At the 2009 World Rowing Championships in Poznań, Poland, she missed the A-final and came second in the B-final in the double scull alongside Dunsing. In 2010, she became German national champion in the double scull alongside Julia Richter, who is also a member of the Ruderklub am Wannsee. At the 2010 European Rowing Championships in Montemor-o-Velho, Portugal, she won silver in the quad scull alongside Britta Oppelt, Carina Bär, and Richter. The same team won bronze at the 2010 World Rowing Championships on Lake Karapiro in New Zealand.
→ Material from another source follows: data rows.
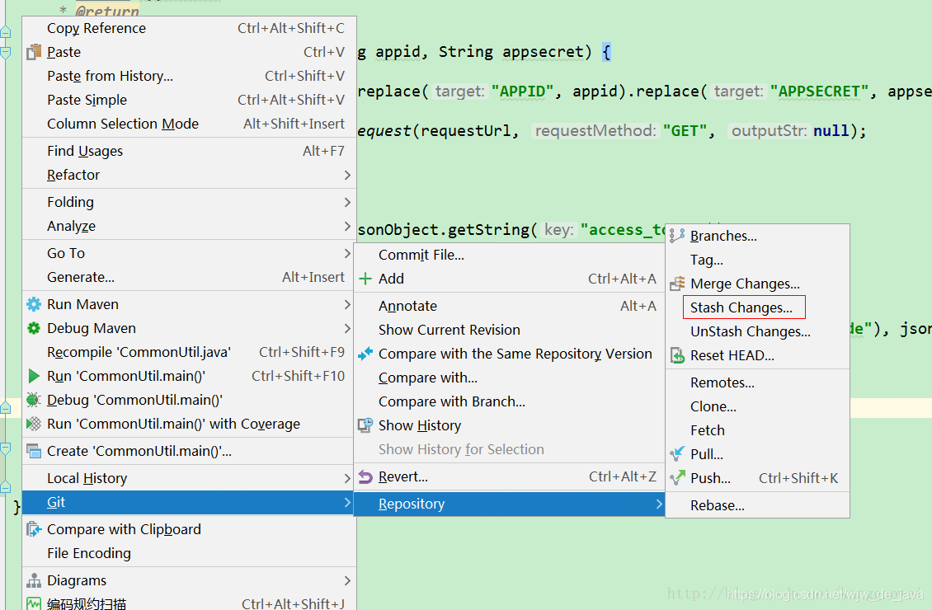This screenshot has width=932, height=610.
Task: Click the Debug 'CommonUtil.main()' bug icon
Action: click(34, 400)
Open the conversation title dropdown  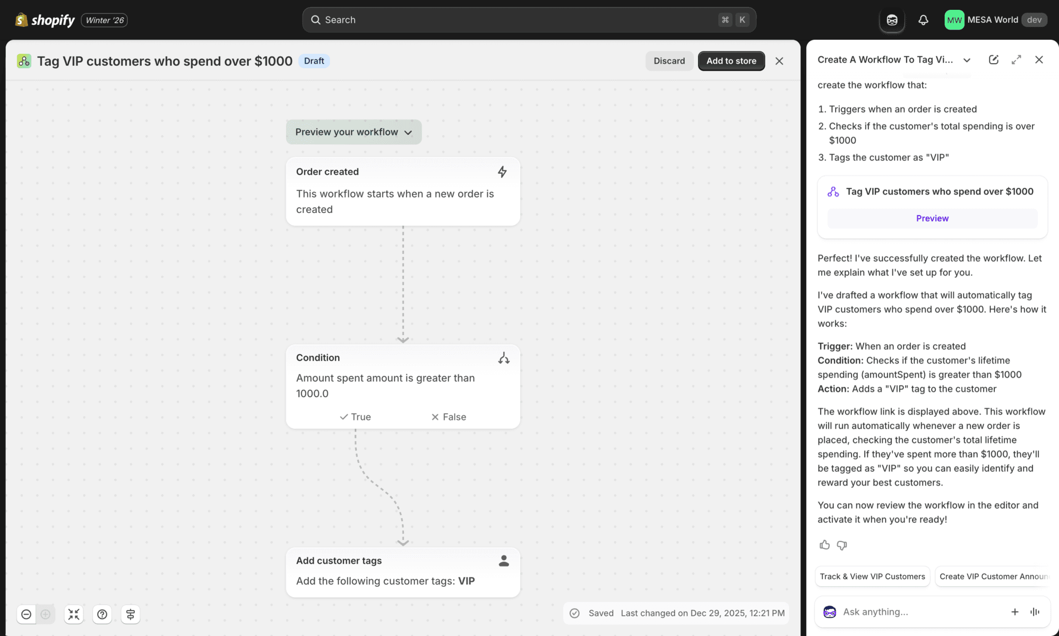pos(966,59)

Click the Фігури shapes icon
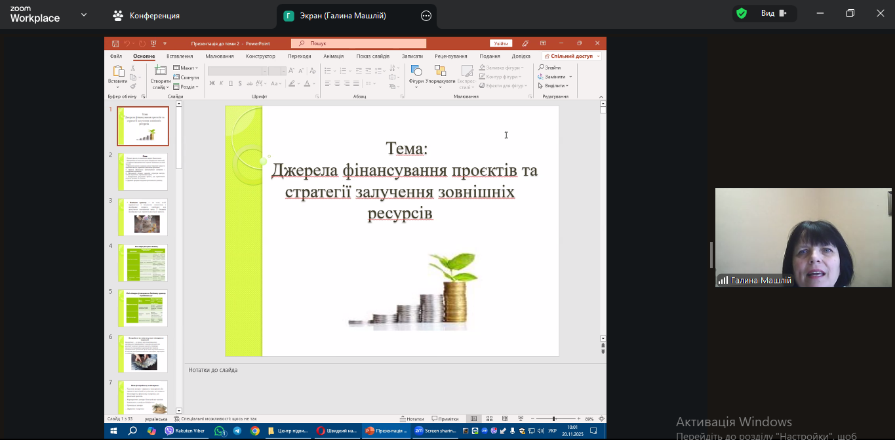pyautogui.click(x=416, y=71)
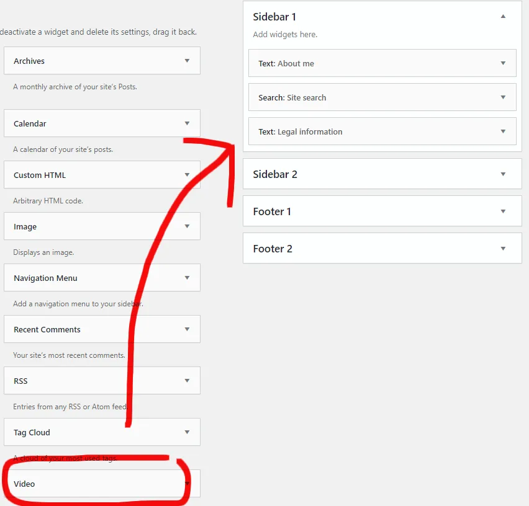The height and width of the screenshot is (506, 529).
Task: Expand Text: About me widget arrow
Action: [x=503, y=63]

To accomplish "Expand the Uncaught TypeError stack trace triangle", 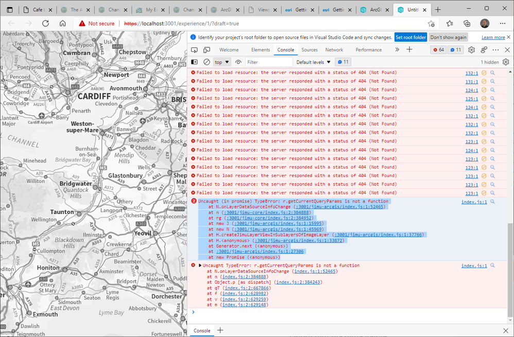I will (200, 265).

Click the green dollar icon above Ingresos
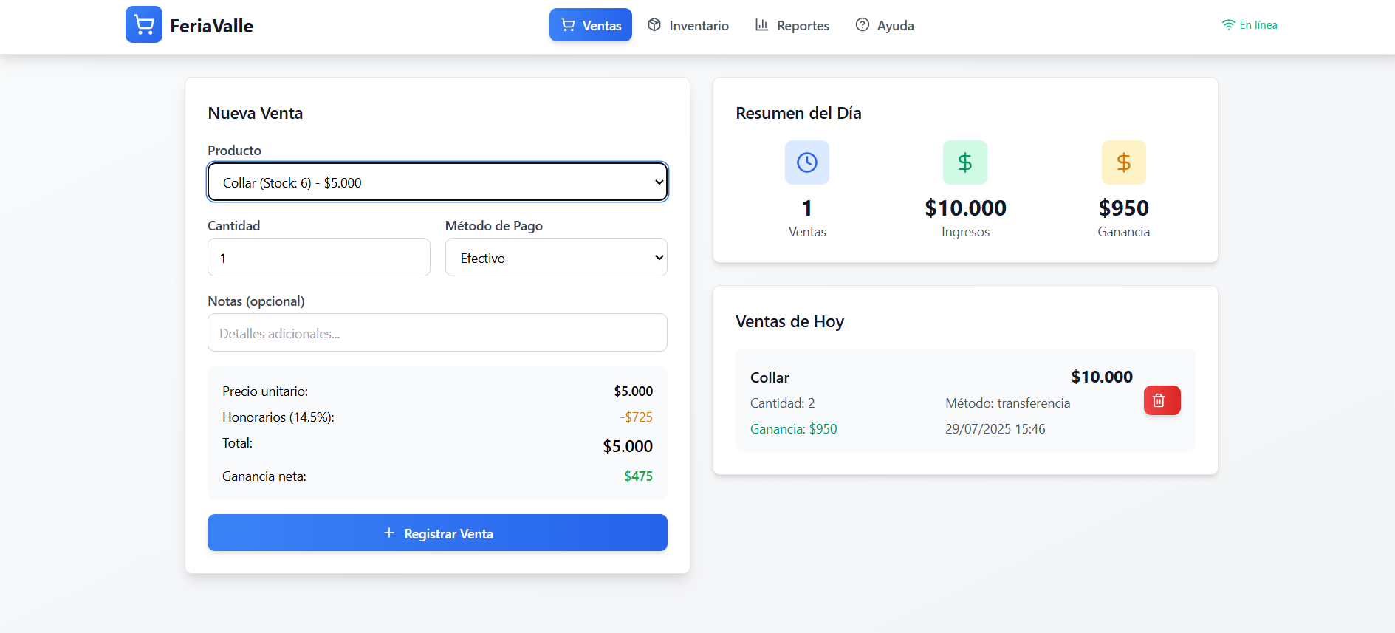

At the 2011 World Rowing Championships, Manker, Richter, Stephanie Schiller and Oppelt won the gold medal in the women's quadruple sculls. She competed at the 2012 Summer Olympics in the women's double sculls with Stephanie Schiller where they came third in the B-final. Soon after the Olympic Games finished, she said that she would put her rowing career on hold for some tertiary study at Victoria University of Wellington, but she never revived her rowing career.

==Professional career==
After obtaining her teaching diploma in 2013, Manker taught English at Onslow College; the secondary school is located in Wellington's suburb of Johnsonville. She was in charge of the school's rowing club. She left Onslow College in 2021 and moved to High Performance Sport New Zealand, based in Cambridge at the rowing high performance centre.